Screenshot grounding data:
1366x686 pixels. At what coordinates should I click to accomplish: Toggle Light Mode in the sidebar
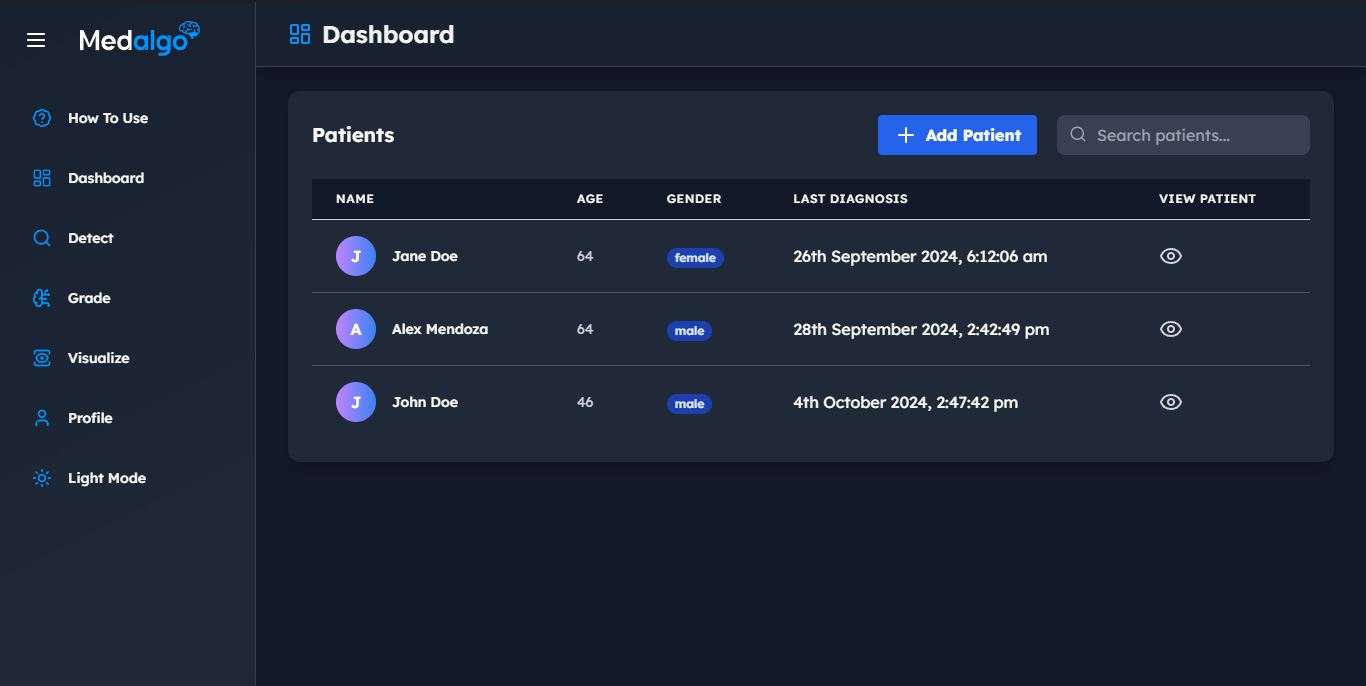click(x=106, y=478)
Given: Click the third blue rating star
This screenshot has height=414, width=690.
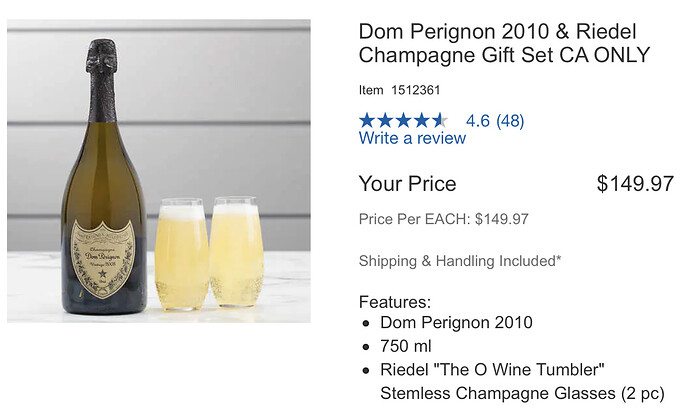Looking at the screenshot, I should [x=403, y=121].
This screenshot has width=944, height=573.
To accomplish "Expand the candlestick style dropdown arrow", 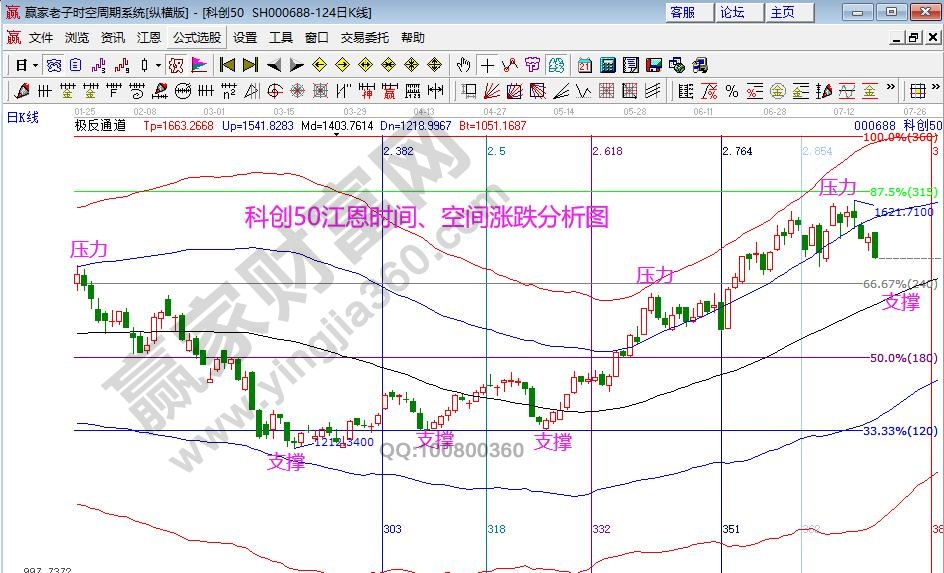I will click(x=158, y=65).
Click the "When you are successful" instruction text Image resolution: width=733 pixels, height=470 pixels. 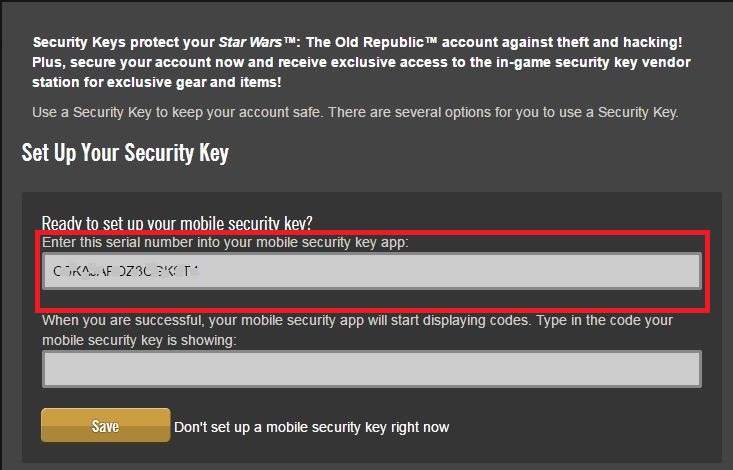click(x=357, y=320)

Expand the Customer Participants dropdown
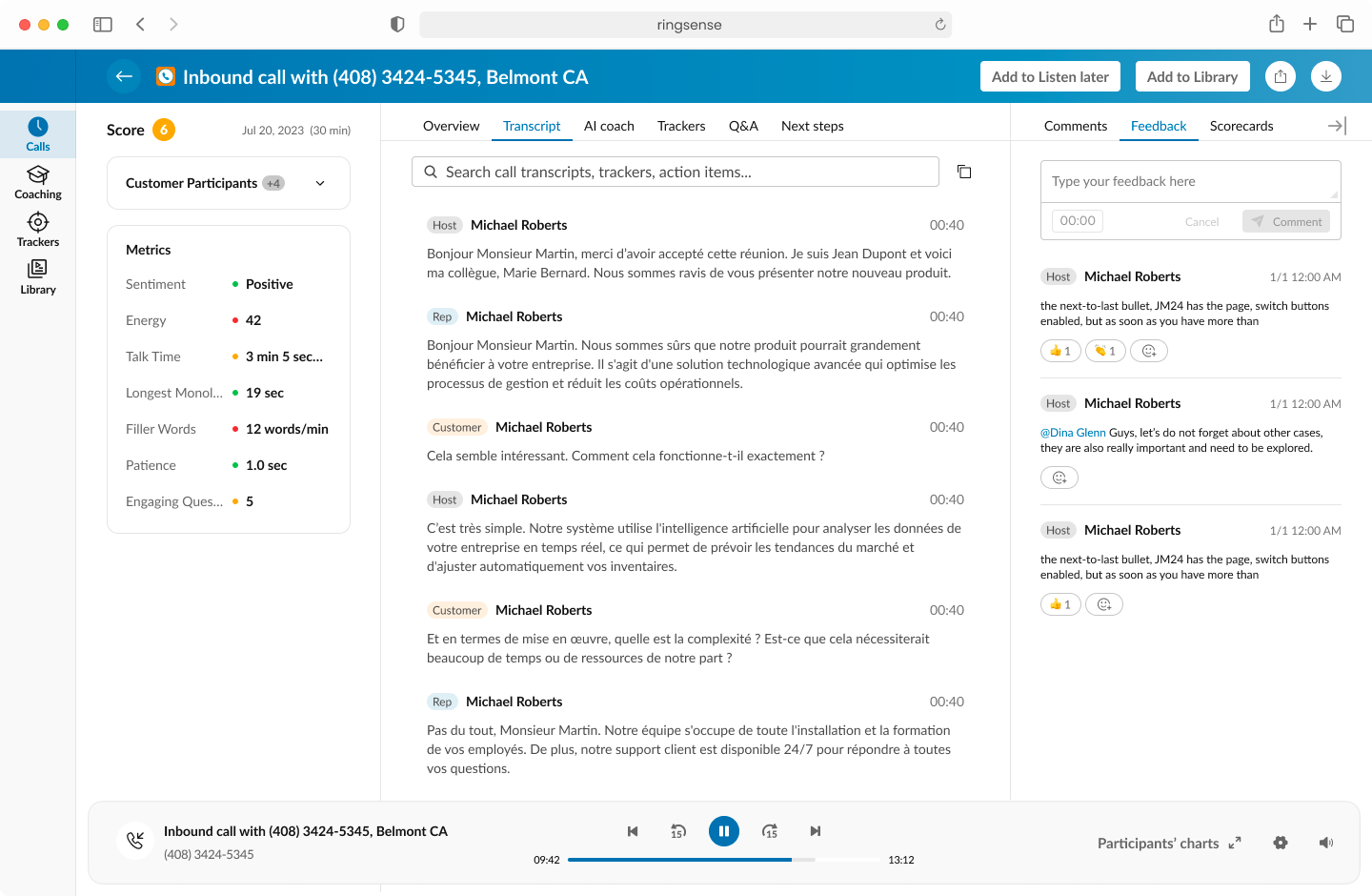320,183
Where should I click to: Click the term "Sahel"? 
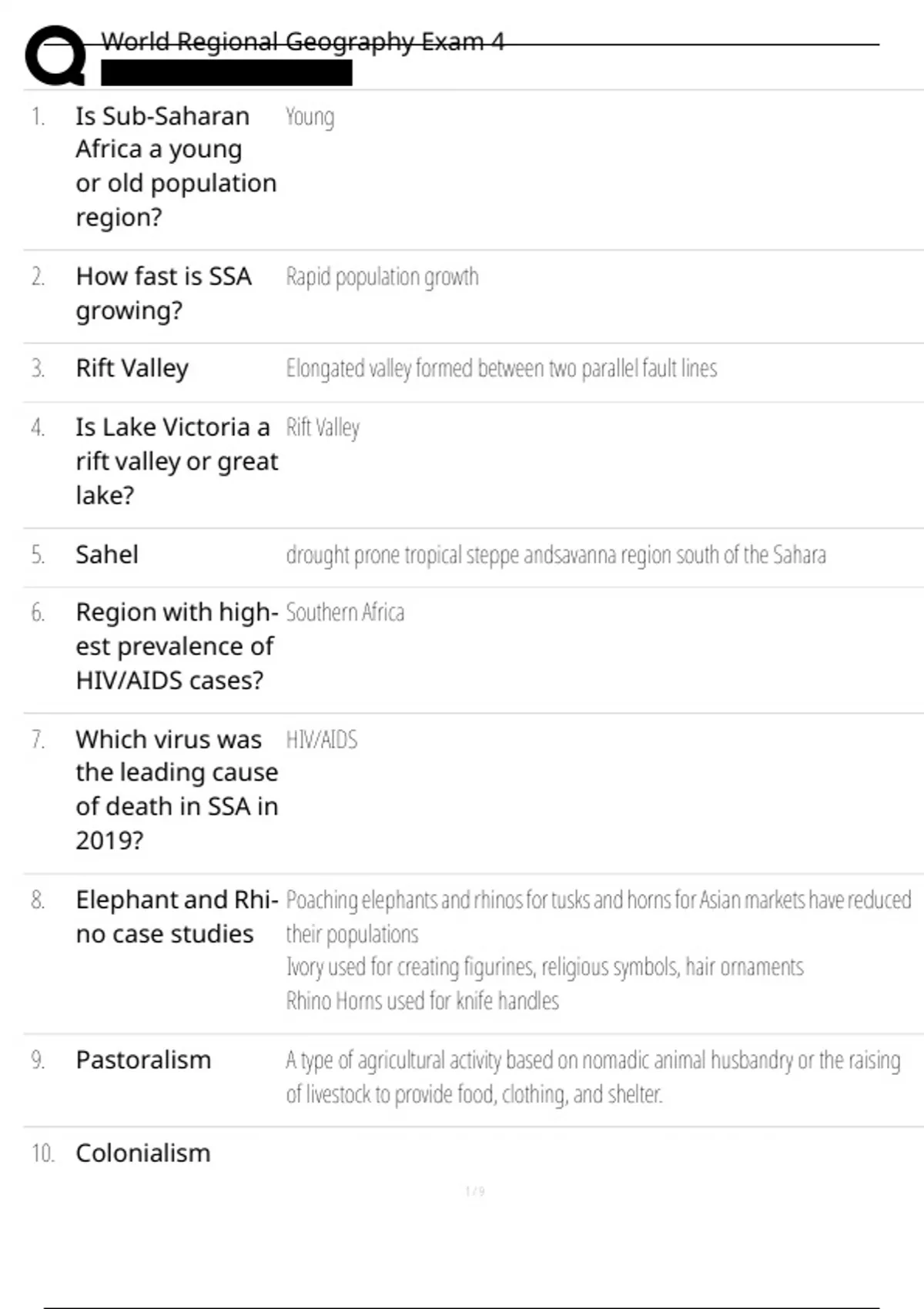pyautogui.click(x=107, y=554)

[GOAL OF THE EXERCISE]: Repeat word for word the lines beginning at the one with "Expand the Customer Participants dropdown" and ending at the final line of the records above, both included, and no others. Leave the pictures out.

[YOUR RESPONSE]:
Expand the Customer Participants dropdown
320,183
Where should I click to: Click the term "Sahel"? 
pyautogui.click(x=107, y=554)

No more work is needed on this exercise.